“Rule #11: Spiritual Consolation and Spiritual Desolation: Finding Our Balance” by St. Ignatius of Loyola

  • “The eleventh: let one who is consoled seek to humble himself and lower himself as much as he can, thinking of how little he is capable in the time of desolation without such grace or consolation. On the contrary, let one who is in desolation think that he can do much with God’s sufficient grace to resist all his enemies, taking strength in his Creator and Lord” (St. Ignatius of Loyola).

“let one who is consoled”

  • “seek to humble himself and lower himself as much as he can”:
    • The 3rd cause of Rule 9 revealed that God permits spiritual desolation to anchor us more deeply in evangelical humility. Now, in Rule 11, Ignatius counsels us to actively seek this attitude in times of spiritual consolation.
    • Why humility? For Ignatius, a humble heart is the rich spiritual soil from which all other virtues spring (SpirEx, 146) and is completely open to embrace God’s call (SpirEx, 167).
    • Why humility in times of consolation? In times of spiritual consolation, we can naively rely too much on our human and spiritual energies, taking on unwise and unsustainable spiritual initiatives that expose us to a risk of spiritual collapse. Example: St. Peter, whose experience of consolation at the Last Supper led him to make good-willed but naive assertions and an eventual fall. Therefore, humility safely conserves God’s work in times of consolation, helps us to avoid the pitfalls of making proud spiritual claims, and deepens our awareness of the pure gift of spiritual consolation.
    • Overall, spiritual consolation is the time to focus entirely upon God – that is true humility – living in the truth of your relationship with God.
  • “thinking of how little he is capable in the time of desolation without such grace or consolation”: The humble attitude we seek happens through a way of deliberate thinking, particularly focused on our past failures during times of spiritual desolation.
    • Fr. Gallagher asks: “How many of us would be happy to have projected now on the screen before us a video of how we handled our last time of spiritual desolation?” I pause for a moment, and then add: “There would probably be a few refrigerators, remote controls, and smartphones in that video” (SCF, 197).

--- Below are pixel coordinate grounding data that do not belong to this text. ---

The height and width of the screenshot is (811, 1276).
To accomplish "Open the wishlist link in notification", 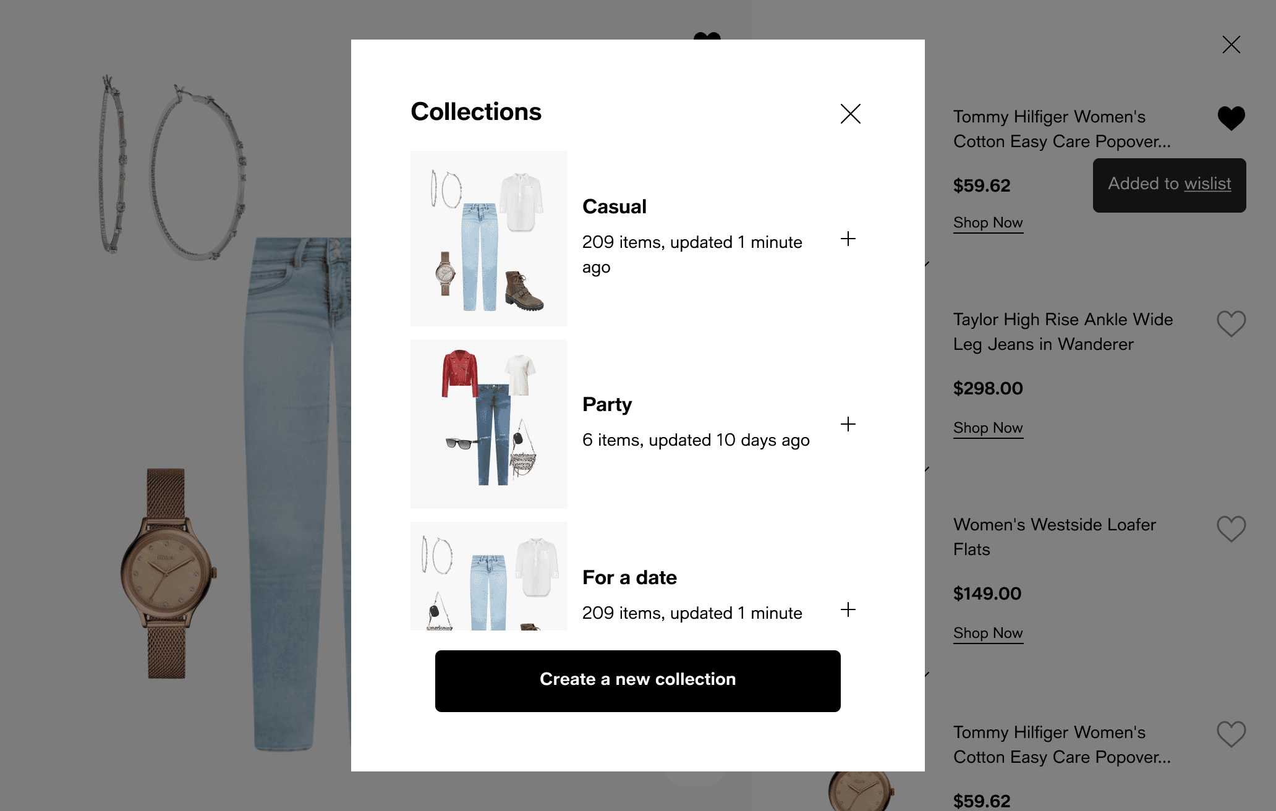I will coord(1207,184).
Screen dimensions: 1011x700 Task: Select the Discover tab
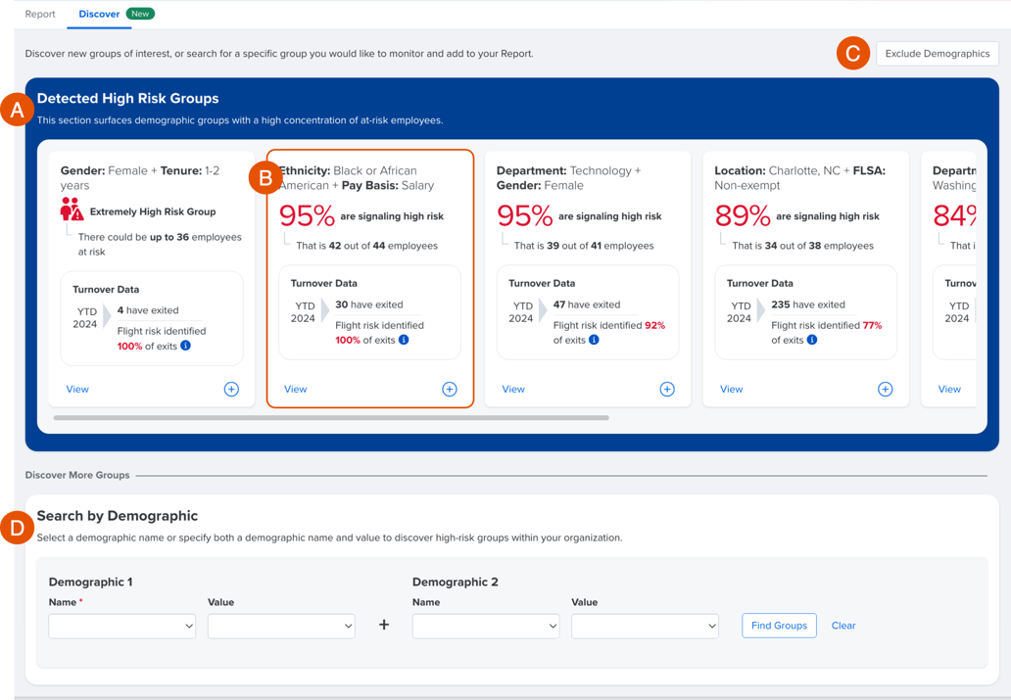coord(99,14)
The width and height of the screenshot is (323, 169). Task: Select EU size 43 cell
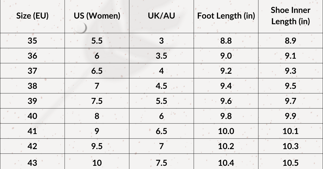(32, 162)
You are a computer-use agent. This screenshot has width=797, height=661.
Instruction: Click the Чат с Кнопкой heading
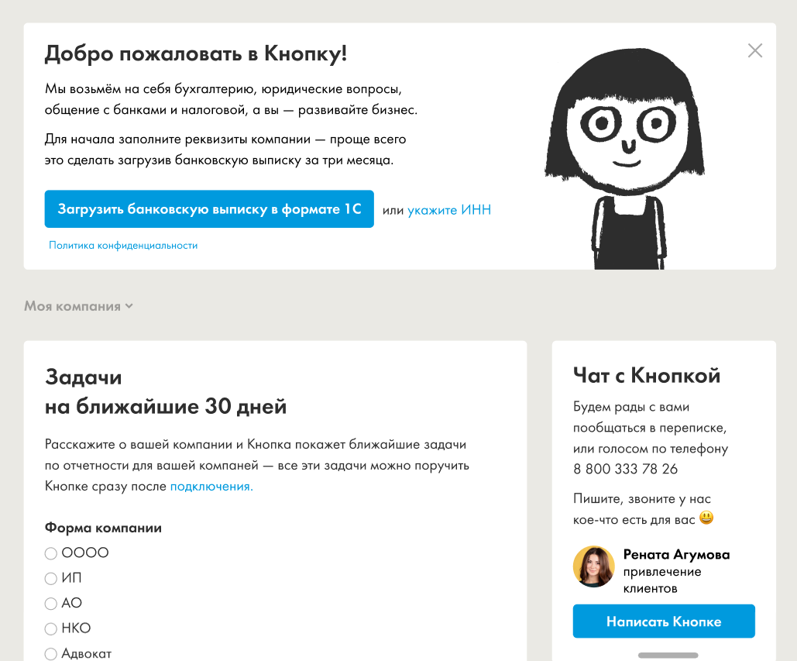click(647, 376)
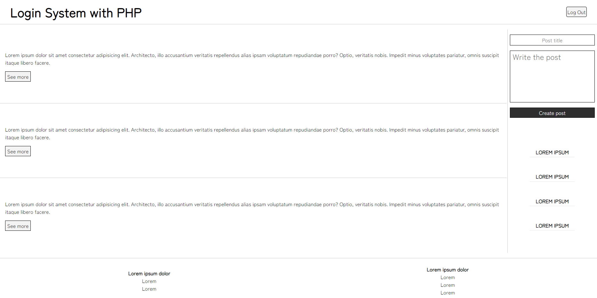Select the third post's Lorem ipsum paragraph
Viewport: 597px width, 298px height.
pyautogui.click(x=252, y=208)
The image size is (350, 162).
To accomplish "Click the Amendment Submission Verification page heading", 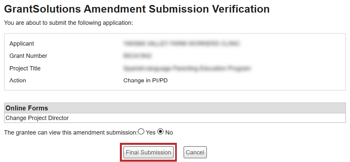I will (x=176, y=9).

“let one who is in desolation”

  • “think that he can do much with God’s sufficient grace to resist all his enemies”: Against the feeling that we can do little in desolation, Ignatius counsels us to think that we can do much, that is, resist ALL our spiritual enemies, without exception.
  • “taking strength in his Creator and Lord”:
    • “I can do all things in [the Holy Spirit] who strengthens me” (Philippians 4:13).

Overall = Humble in consolation & trusting in desolation

In Rule 11, St. Ignatius paints a “portrait of the mature spiritual person who is neither blindly and naively high in consolation nor despairing in desolation, but humble in consolation & trusting in desolation” (Fr. Gallagher).

  • Lower yourself when spiritually high.
  • Raise yourself when spiritually low.

In Rule 11, St. Ignatius “gives us a total picture of the discerning person, able to maintain a firm spiritual balance amid the ongoing alterations of spiritual consolation and spiritual desolation” (Fr. Gallagher, DS, 138).

  • Humble heart in consolation.
  • Trusting heart in desolation.

“Little” in consolation & “much” in desolation

Humility is a key spiritual weapon in the daily battle for peace in both times of consolation and desolation:

  • When in consolation, embrace the gift of consolation with gratitude and humbly admit that we had nothing to do with this grace. 
  • When in desolation, confidently invoke God’s grace and humbly admit how much you need Him to win the battle. 


  • consolation is not a prize
  • desolation is not a punishment

In commenting on Rule 11, Dan Burke makes a great distinction between simply reacting like an animal to temptations to desolation and responding like a saint (click here).

Example: Peter Holy Thursday. (I will never deny you VS. Jesus I’m weak help me if I fall).

The gift of fortitude gives us both the infinite strength of God to overcome all difficulties and supernatural confidence to be peaceful in the midst of trials and joyful in the midst of suffering.